Von Michael Brandt | 14.06.2012
    Ein Jahr nach Verkündung der Energiewende gibt es in Sachen Offshore-Windenergie einerseits gute Nachrichten. Die EnBW-Tochter EEE hat etwa im Mai 2011 den ersten kommerziellen Windpark Baltic 1 in der Ostsee in Betrieb genommen, und die Anlage funktioniert sogar besser als erwartet, so EEE Geschäftsführer und Mitglied der Stiftung Offshore Stefan Thiele.

    "Da sind unsere Ergebnisse sehr positiv. Die liegen besser als Plan, sowohl was den Stromertrag angeht als auch, was die Verfügbarkeit der Anlage angeht. Da sind wir hochzufrieden."

    Die größere Nachfolgeanlage Baltic 2 ist bereits projektiert, und hier würden, so Thiele viele Stadtwerke mit ins Boot geholt, und das Interesse sei auch hier erfreulich groß. Die Baltic-Anlagen liegen in der Ostsee, und hier sei auch die Leitungsanbindung, die durch den Übertragungsnetzbetreiber 50 Hertz gemacht wird, problemlos. Anders sieht es allerdings bei zwei weiteren Anlagen aus, die in der Nordsee projektiert sind. Hier ist TenneT für die Leitungsanbindung auf See zuständig, und hier hakt es bekanntlich, so Jörg Kuhbier, der Vorstandsvorsitzende der Stiftung Windenergie:

    "TenneT hat zwei wichtige Probleme aufgezeigt. Einmal die Haftungsfrage, dass wir zu einem ausgewogenen Verhältnis kommen müssen zwischen den Anlagenbetreibern, den Übertragungsnetzbetreibern und dem Stromkunden und dass entstehende Risiken, für die keiner etwas kann, ausgewogen verteilt werden. Nur dann wird es TenneT gelingen, auch für weitere Anlagen Finanziers zu finden."

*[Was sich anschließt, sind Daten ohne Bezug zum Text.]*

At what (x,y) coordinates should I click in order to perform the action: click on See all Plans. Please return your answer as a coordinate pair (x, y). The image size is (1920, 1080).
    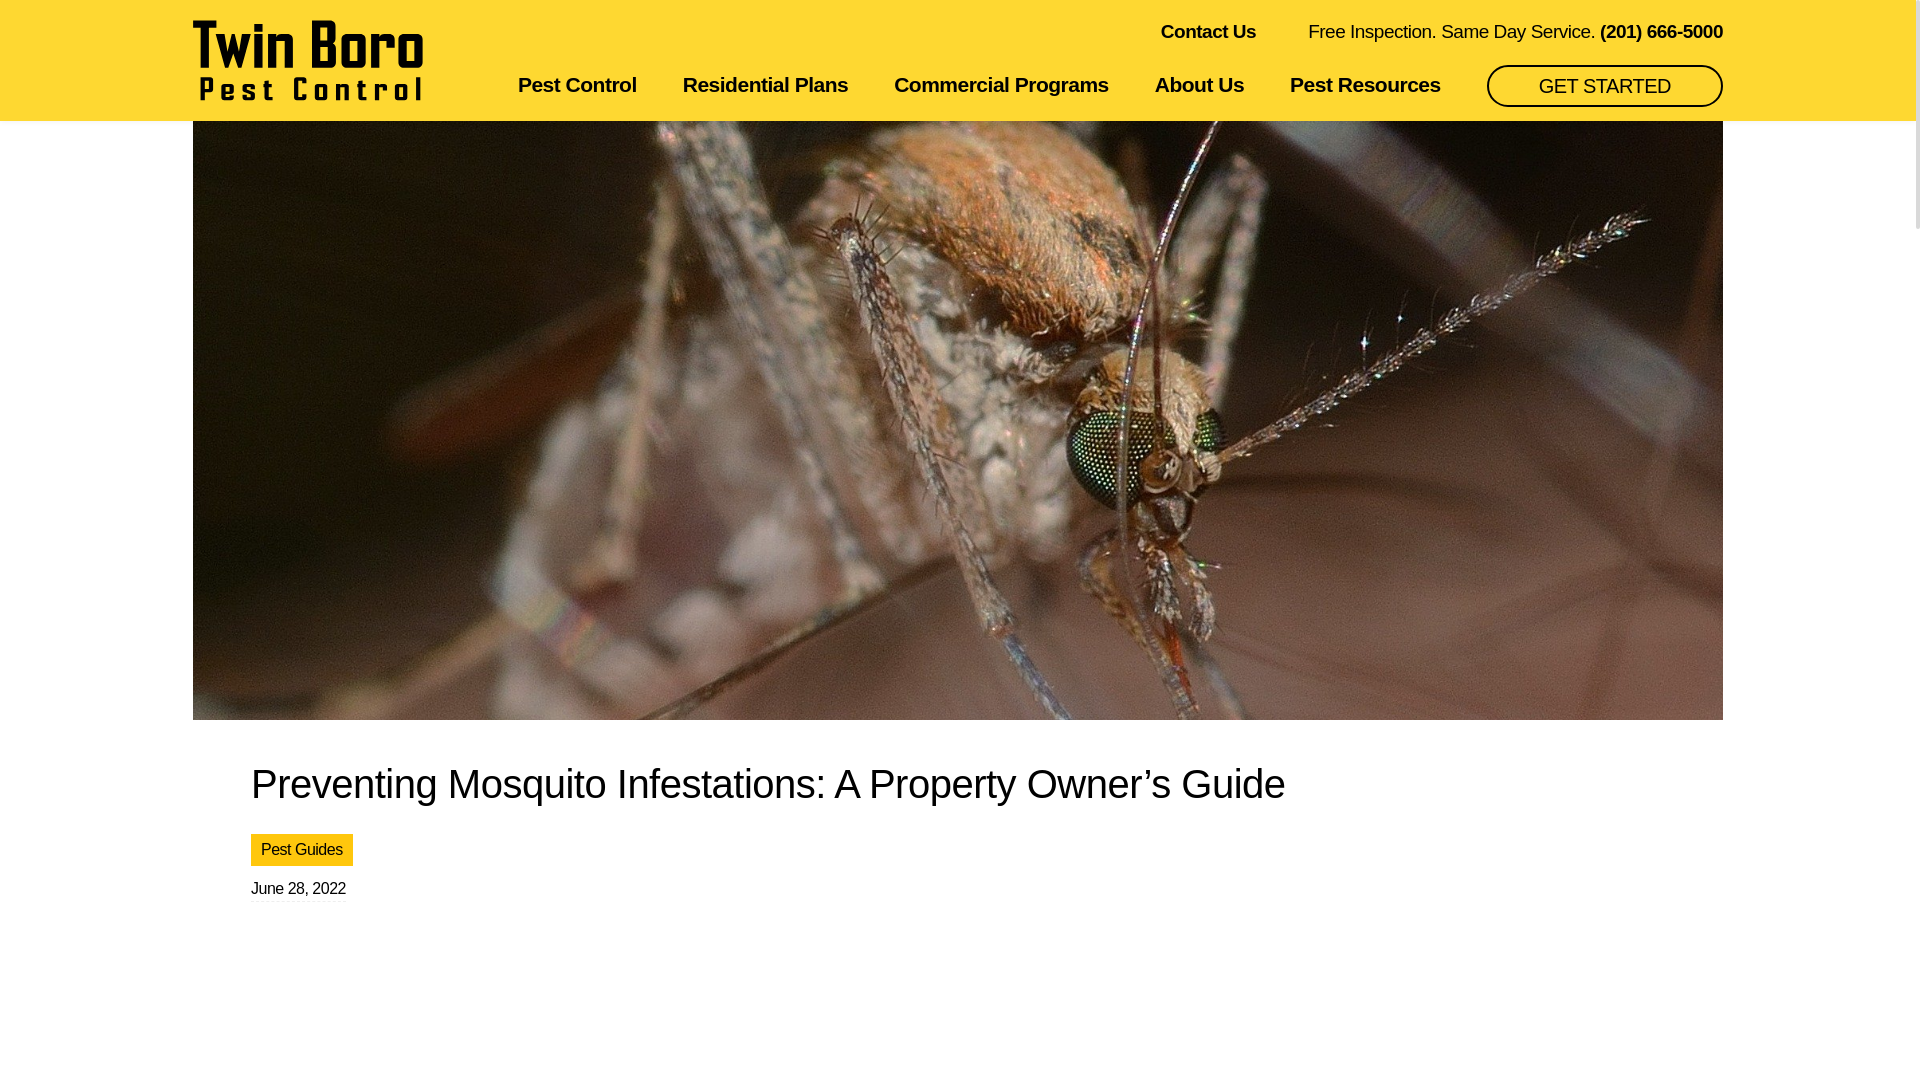
    Looking at the image, I should click on (1518, 40).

    Zum einen geht es um die Haftungsfrage, zum anderen schlicht ums Geld, denn TenneT ist Stand heute nicht finanzkräftig genug, um die Investitionen zu stemmen, die nötig sind, um alle geplanten Anlagen ans Netz zu bringen. Kuhbier fordert daher Unterstützung vom Staat, möglicherweise durch die Investitionsbank KfW. Zwar sei der Anschluss der für die kommenden beiden Jahre geplanten Anlagen gewährleistet. Aber die Planungen für die Offshore-Windkraft bis 2025 sind ehrgeizig.

    "Wir wollen 10 000 MW bis zum Jahr 2020 und bis zum Jahr 2025 noch weitere 15 000 MW, und dafür müssen jetzt die entscheidenden Weichen gestellt werden. Und daher muss noch in diesem Jahr eine entsprechende Bewertung der Bundesregierung hergestellt werden."

    Das ist die eine Forderung an die Politik. Die zweite und wichtigste Forderung ist Verlässlichkeit bei der Windkraftförderung - durchaus im Unterschied zur Linie der Regierung bei der Solarförderung. Die Investitionen in die Offshore-Windkraft seien so langfristig, so Thorsten Herdan, der stellvertretende Präsident der Stiftung Offshore, dass mangelnde Planungssicherheit nicht nur den Ausbau der Offshore-Windkraft, sondern auch die Energiewende verzögern würde.

    "Bei der Offshore Windenergie handelt es sich um ein Investitionsprojekt, das über mehrere Jahrzehnte Planung bedarf. Das heißt, wir brauchen eine Verlässlichkeit über mehrere Jahrzehnte und nicht nur über einzelne Legislaturperioden. Von daher sind wir darauf angewiesen, dass die Bundesregierung hier koordiniert vorgeht und nicht nach Strömungen sich ausrichtet. Dann wird das Ganze auch vernünftig fliegen können."

    Derzeit, so Herdan, der gleichzeitig Geschäftsführer beim Verband Maschinenbau VDMA ist, seien deutsche Unternehmen die Technologieführer beim Thema Offshore-Windkraft und auch um diese Position zu halten, sei Verlässlichkeit der Politik bei der Förderung notwendig. Was die Energiewende als Ganzes angeht, fordert er eine Koordinierungsstelle Energiewende im Kanzleramt, denn bislang lasse, in der Sprache der Industrie, das Projektmanagement der Energiewende in der Bundesregierung zu wünschen übrig. Der Druck komme übrigens nicht nur aus Deutschland, sondern auch von den internationalen Märkten, wo das Thema Energiewende mit großem Interesse verfolgt werde, was sich allein daran ablesen lasse, dass Energiewende auch im englischen Sprachraum Energiewende genannt wird, so Herdan.

    "'Energiewende' ist wie 'Sauerkraut' und 'Kindergarten' mittlerweile im englischen Gebrauch. Daher kommt der Druck."